ECB Cuts Rates as Trump's Tariffs Stir Eurozone Growth Fears

The European Central Bank (ECB) lowered interest rates once again on Thursday, citing mounting concerns that U.S. President Donald Trump's unpredictable tariff policies could undermine economic growth across the eurozone.
ECB policymakers agreed to reduce the benchmark deposit rate by 0.25 percentage points, marking the institution’s sixth consecutive rate cut. The move brings the rate down to 2.25 percent — the lowest level since early 2023.
While inflation across the eurozone continues to ease toward the ECB’s 2 percent target, the central bank warned that "the outlook for growth has deteriorated due to escalating trade tensions."
After signaling a potential pause in rate adjustments at its March meeting, the ECB now appears to have been compelled into action by renewed uncertainty stemming from President Trump's erratic tariff announcements.

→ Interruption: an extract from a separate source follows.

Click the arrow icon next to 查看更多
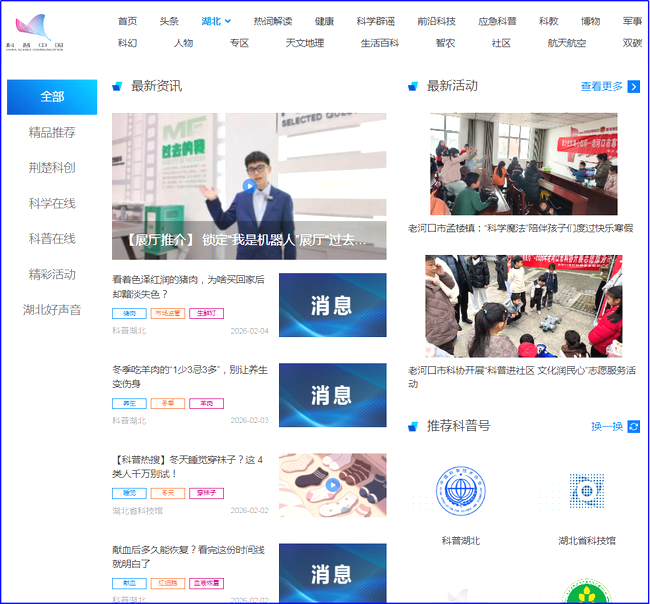 [633, 87]
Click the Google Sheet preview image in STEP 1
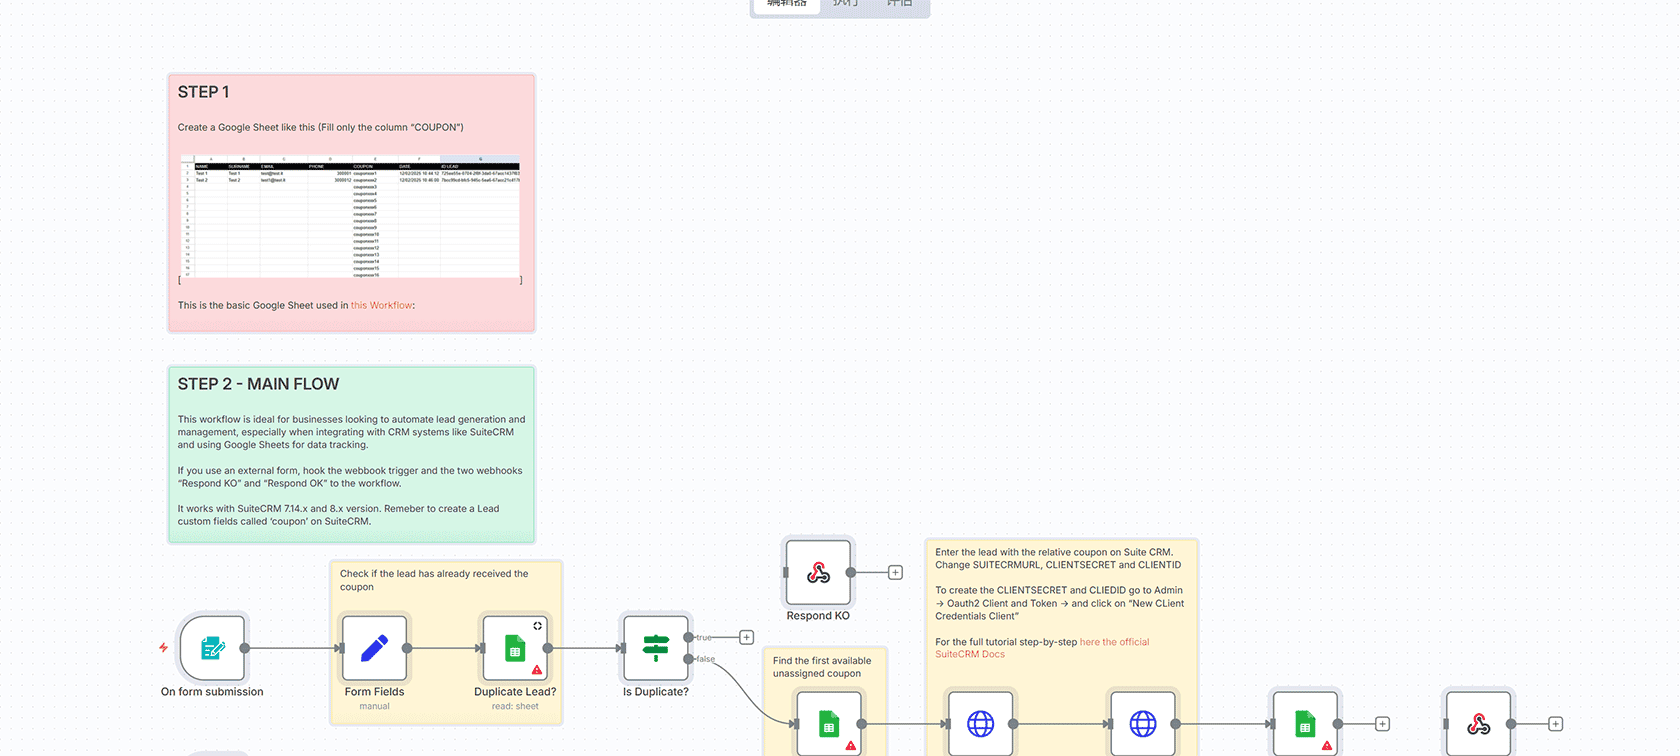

"The latest cut came as little surprise," said ING Bank analyst Carsten Brzeski. He noted that while the ECB had aimed for a "very measured" path to rate normalization, the central bank risked "falling behind the curve" in light of evolving global risks.
Trade Tensions Cloud Outlook
Heading into Thursday’s decision, ECB officials were grappling with a murky trade landscape. The U.S. administration has imposed a baseline 10 percent tariff on imports, with additional 25 percent duties targeting the automotive, steel, and aluminum industries. President Trump further rattled markets earlier this month with sweeping “Liberation Day” tariffs, only to temporarily suspend them for several countries, including EU members, for a 90-day period.
The White House has also launched investigations into semiconductors and pharmaceuticals, raising the prospect of additional sector-specific levies that could further affect eurozone exporters.
Describing the current environment as one of “exceptional uncertainty,” the ECB reaffirmed its commitment to a "data-dependent and meeting-by-meeting" strategy. The central bank warned that heightened volatility could dampen consumer and business confidence, while tighter financial conditions may restrict credit availability.
In this context, analysts at Italian lender UniCredit said the rate cut was a “straightforward” response to relieve pressure on households and firms.
They added that the economic fallout from rising U.S. tariffs would likely “outweigh the positive impact” of Germany’s ambitious spending plans, which include hundreds of billions of euros for defense and infrastructure under Chancellor Friedrich Merz’s new government. However, those measures are not expected to take full effect until 2026.
Inflation Outlook and Policy Signals
U.S. trade measures are also likely to exert downward pressure on eurozone inflation, said Robert Greil, a strategist at private bank Merck Finck. Consumer price growth has already fallen sharply from the double-digit highs of late 2022, standing at 2.2 percent in March.
A stronger euro relative to the U.S. dollar should help make imports cheaper, and U.S. tariffs on Chinese goods could redirect lower-cost products into European markets, further easing inflationary pressures, Greil noted.
Markets are now closely watching ECB President Christine Lagarde for signals on the bank’s next steps. In recent remarks, Lagarde emphasized the ECB's readiness to act decisively if needed, particularly if U.S. trade policy destabilizes global financial conditions.
“The ECB is always ready to use the instruments it has available,” she said during a speech in Warsaw last week.